OPINIÓNPORTADA

Recordar es algo más que no olvidar

Por: René Martínez Pineda

Sociólogo y Escritor, UES-ULS

Hasta antes de 2019, año en el que el país entró al siglo XXI, yo creía que existían los males que duran más de cien años -digamos doscientos- y que los cuchillos de los malos jamás iban a perder el apetito; yo creía que el pueblo -pueblo, esa palabra que muchos ya no quieren pronunciar para no ensuciarse la boca de realidad- había sido maldecido para siempre por los malditos de la densa conspiración de la sangre. Pero, el demonio de la acumulación de silencios y desilusiones tomó la palabra para obligarme a recordar que yo, como vos, como él, como ella, como todos, somos un pueblo que ama más allá del amor; que la vida sólo es posible cuando se le hace la prueba del puro al miedo; que la miel es dulce e incorruptible, sólo porque sí, cuando brota a chorros del corazón de las víctimas que esperan a su gente fuera del purgatorio de la justicia; que el paisaje de mi país, hasta hace unos meses secuestrado por los males y por los malos, tiene la posibilidad del hechizo cotidiano cuando los días de febrero son celestes y en las ventanas abundan los lirios.

**QUÉ SE PIDE**
¿Puedes copiar el texto proporcionado completo y sin ningún cambio? Los datos no tienen ninguna relación con el texto proporcionado.

**DATOS LISTADOS**

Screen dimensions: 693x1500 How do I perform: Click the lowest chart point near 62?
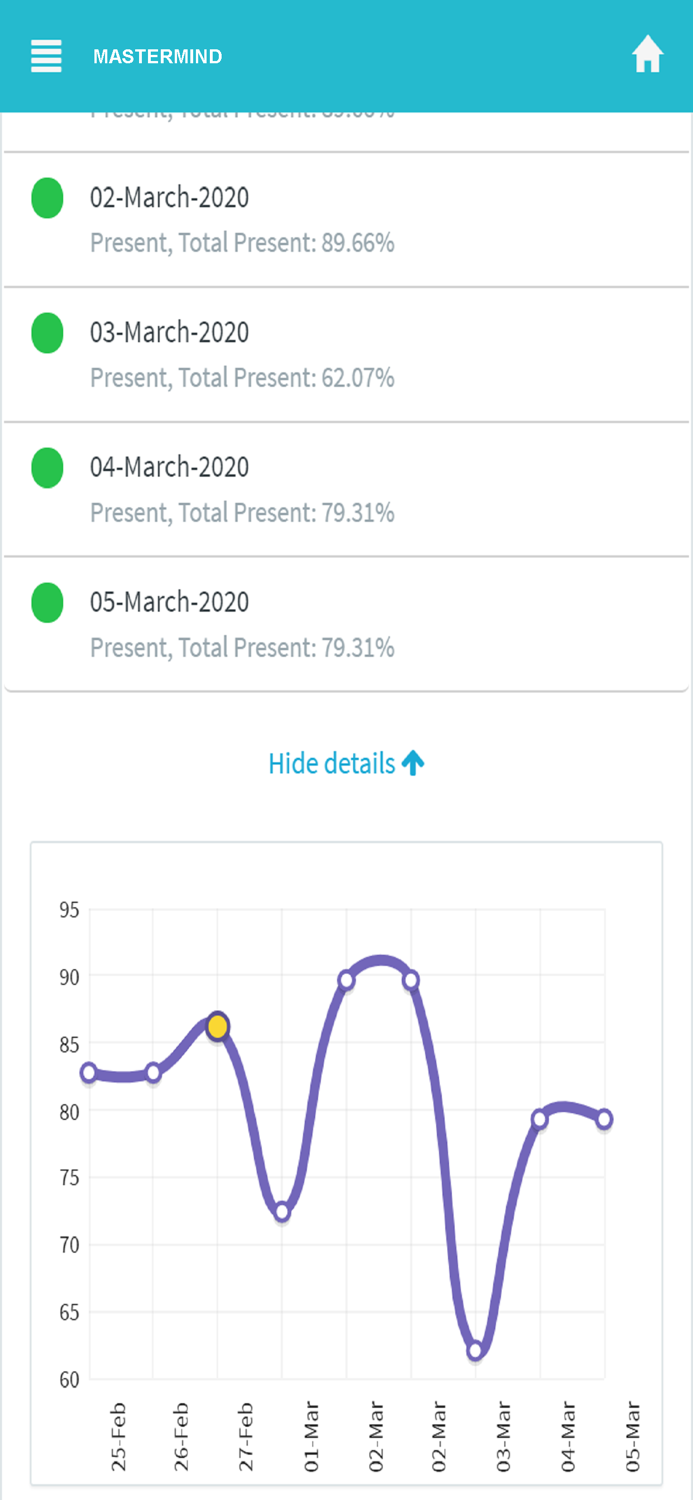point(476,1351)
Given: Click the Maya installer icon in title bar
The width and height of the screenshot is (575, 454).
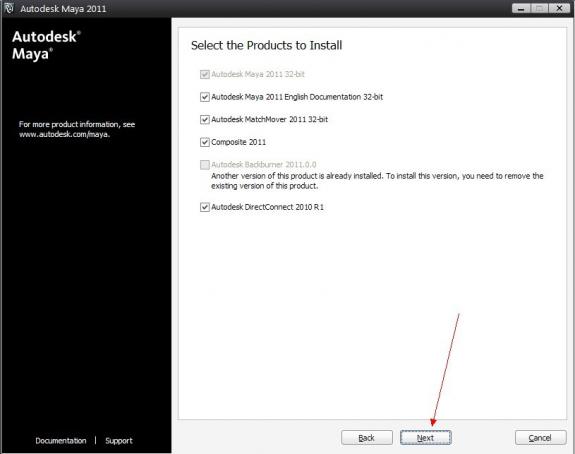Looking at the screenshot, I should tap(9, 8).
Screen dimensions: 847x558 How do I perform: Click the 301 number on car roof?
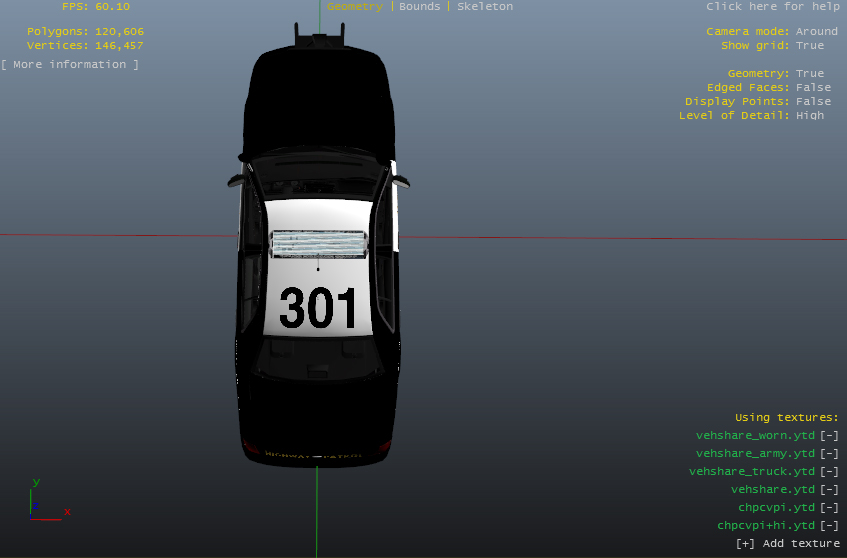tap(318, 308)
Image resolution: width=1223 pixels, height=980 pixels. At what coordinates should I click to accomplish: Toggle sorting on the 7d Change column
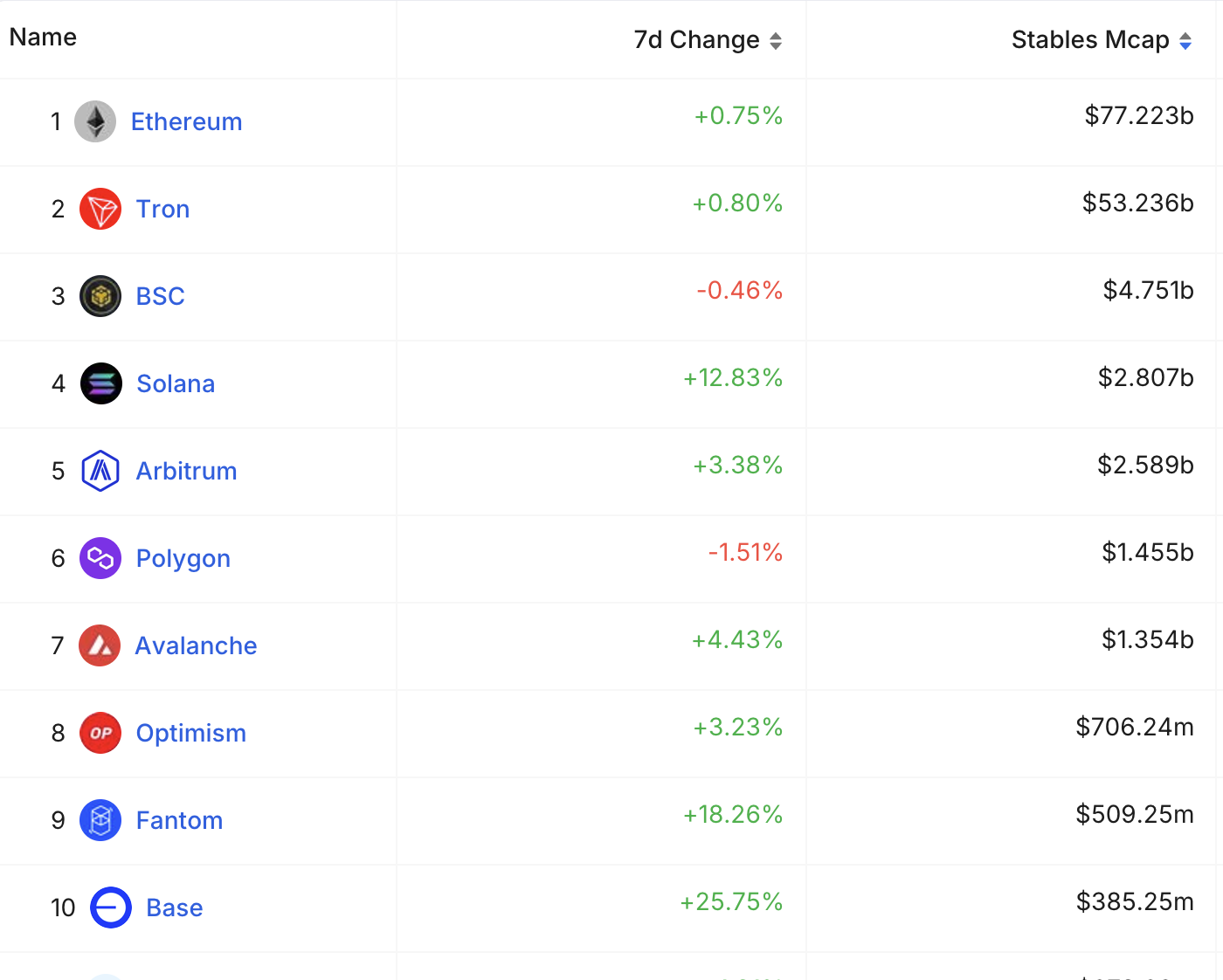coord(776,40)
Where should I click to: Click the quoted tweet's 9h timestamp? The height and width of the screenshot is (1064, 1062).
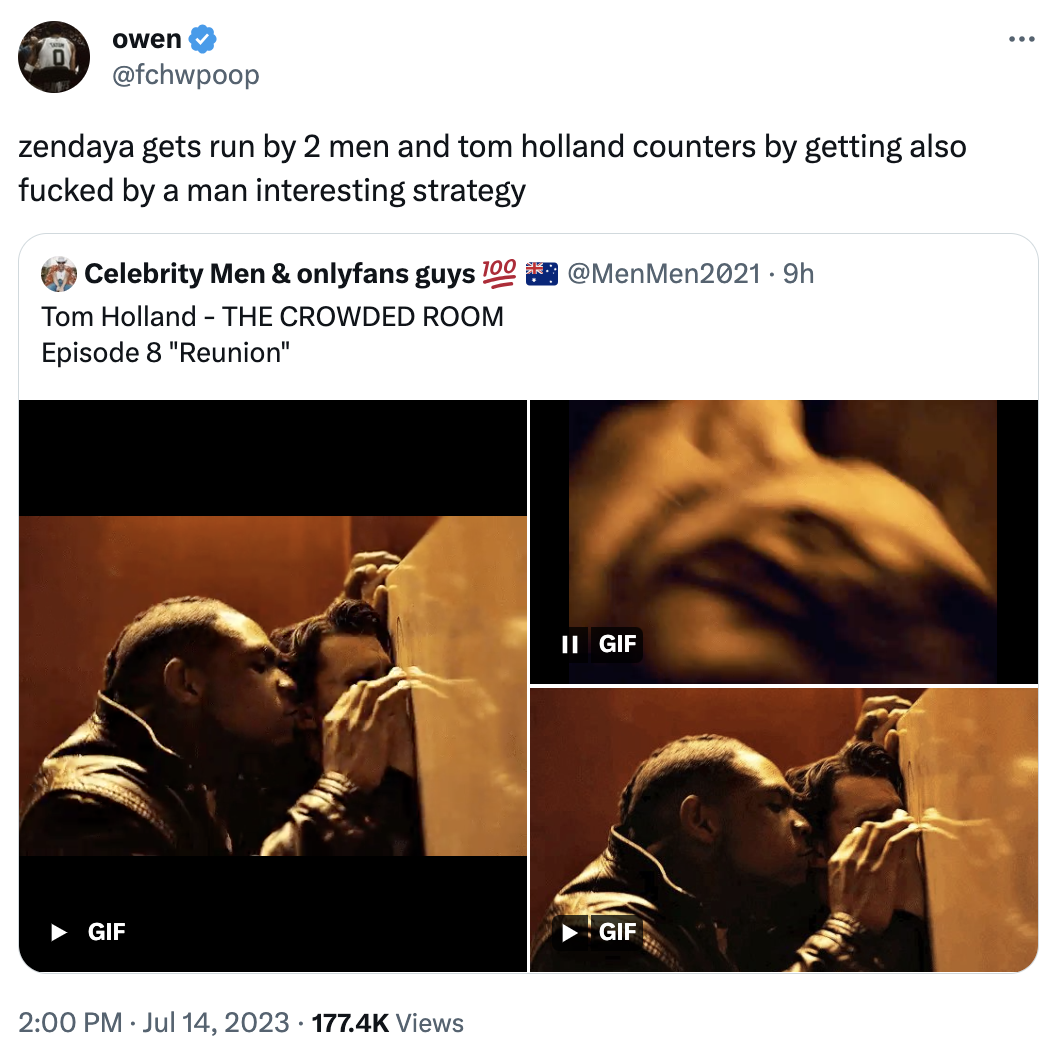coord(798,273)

==

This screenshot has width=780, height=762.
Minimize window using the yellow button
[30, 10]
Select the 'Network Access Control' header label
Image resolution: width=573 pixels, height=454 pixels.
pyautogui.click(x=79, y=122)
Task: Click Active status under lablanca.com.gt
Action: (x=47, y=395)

==

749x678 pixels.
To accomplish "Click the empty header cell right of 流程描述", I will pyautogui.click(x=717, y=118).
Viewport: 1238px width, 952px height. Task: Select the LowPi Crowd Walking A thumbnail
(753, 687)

**RESPUESTA**
OPINIÓNPORTADA

Recordar es algo más que no olvidar

Por: René Martínez Pineda

Sociólogo y Escritor, UES-ULS

Hasta antes de 2019, año en el que el país entró al siglo XXI, yo creía que existían los males que duran más de cien años -digamos doscientos- y que los cuchillos de los malos jamás iban a perder el apetito; yo creía que el pueblo -pueblo, esa palabra que muchos ya no quieren pronunciar para no ensuciarse la boca de realidad- había sido maldecido para siempre por los malditos de la densa conspiración de la sangre. Pero, el demonio de la acumulación de silencios y desilusiones tomó la palabra para obligarme a recordar que yo, como vos, como él, como ella, como todos, somos un pueblo que ama más allá del amor; que la vida sólo es posible cuando se le hace la prueba del puro al miedo; que la miel es dulce e incorruptible, sólo porque sí, cuando brota a chorros del corazón de las víctimas que esperan a su gente fuera del purgatorio de la justicia; que el paisaje de mi país, hasta hace unos meses secuestrado por los males y por los malos, tiene la posibilidad del hechizo cotidiano cuando los días de febrero son celestes y en las ventanas abundan los lirios.